I live in upstate NY where are you located? I have firewood in Newark and Beaver Dams (Watkins) I have some extra wood if you are close enough. It is all Red Maple and Ash. The Red maple is reading 20-22% and the Ash 20% both sizzle on the bark side a bit probably just from the recent weather but are dryer than what you're trying to burn.

I have stacked Cherry that was 21" long and 5" across close to the stove and removed about 7% M.C. in 8 hours. This wasn't closer than the recommended distance to combustibles, it isn't ideal but does work. Helps if you have a fan blowing on the wood.


----------



## Kevin Weis (Jan 11, 2019)

That locust still looks way green to me.  Remember locust has a natural preservative in it (whatever that is) which is why it was (and still is) used for fence posts and other ground contact applications.  When its green those natural chemical in it are going to boil out of it making it very nasty.  You can always tell when anyone is burning locust that's not dried sufficiently, very aciderous odor to the smoke and very unpleasant.


----------



## braley (Jan 11, 2019)

Chas0218 said:


> I live in upstate NY where are you located?
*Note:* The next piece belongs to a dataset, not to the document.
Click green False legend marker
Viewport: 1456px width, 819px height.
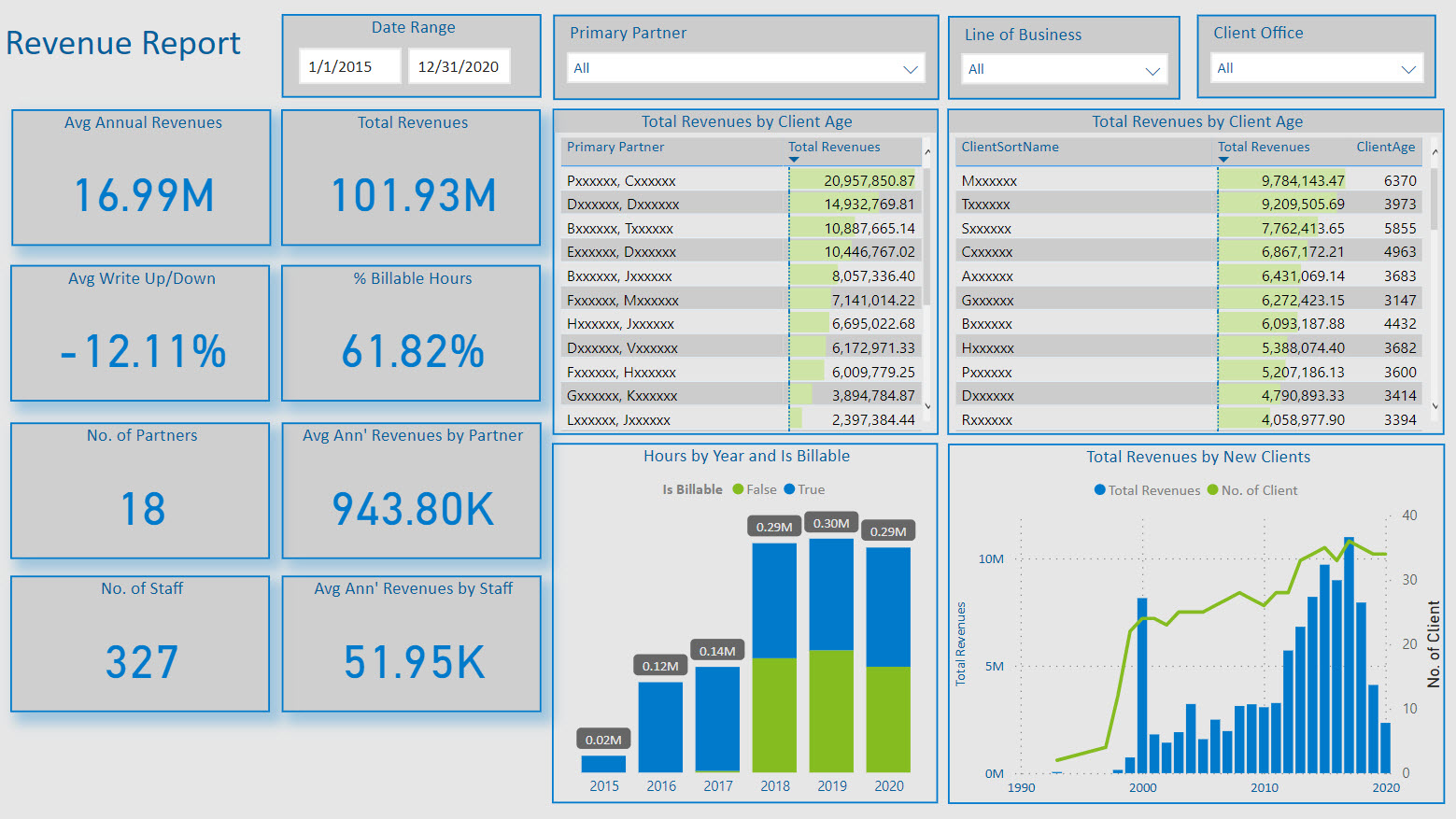pos(738,489)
I have firewood in Newark and Beaver Dams (Watkins) I have some extra wood if you are close enough. It is all Red Maple and Ash. The Red maple is reading 20-22% and the Ash 20% both sizzle on the bark side a bit probably just from the recent weather but are dryer than what you're trying to burn.
> 
> I have stacked Cherry that was 21" long and 5" across close to the stove and removed about 7% M.C. in 8 hours. This wasn't closer than the recommended distance to combustibles, it isn't ideal but does work. Helps if you have a fan blowing on the wood.


Ah, I'm actually east of Albany, near the MA border. I appreciate the offer though!

My current plan is to call this guy and ask him to consider taking his wood back and giving me my money back. And then get my fourth cord from the original guy. His wood was wet, sure, but not consistently, and I'm at least able to heat my house with it.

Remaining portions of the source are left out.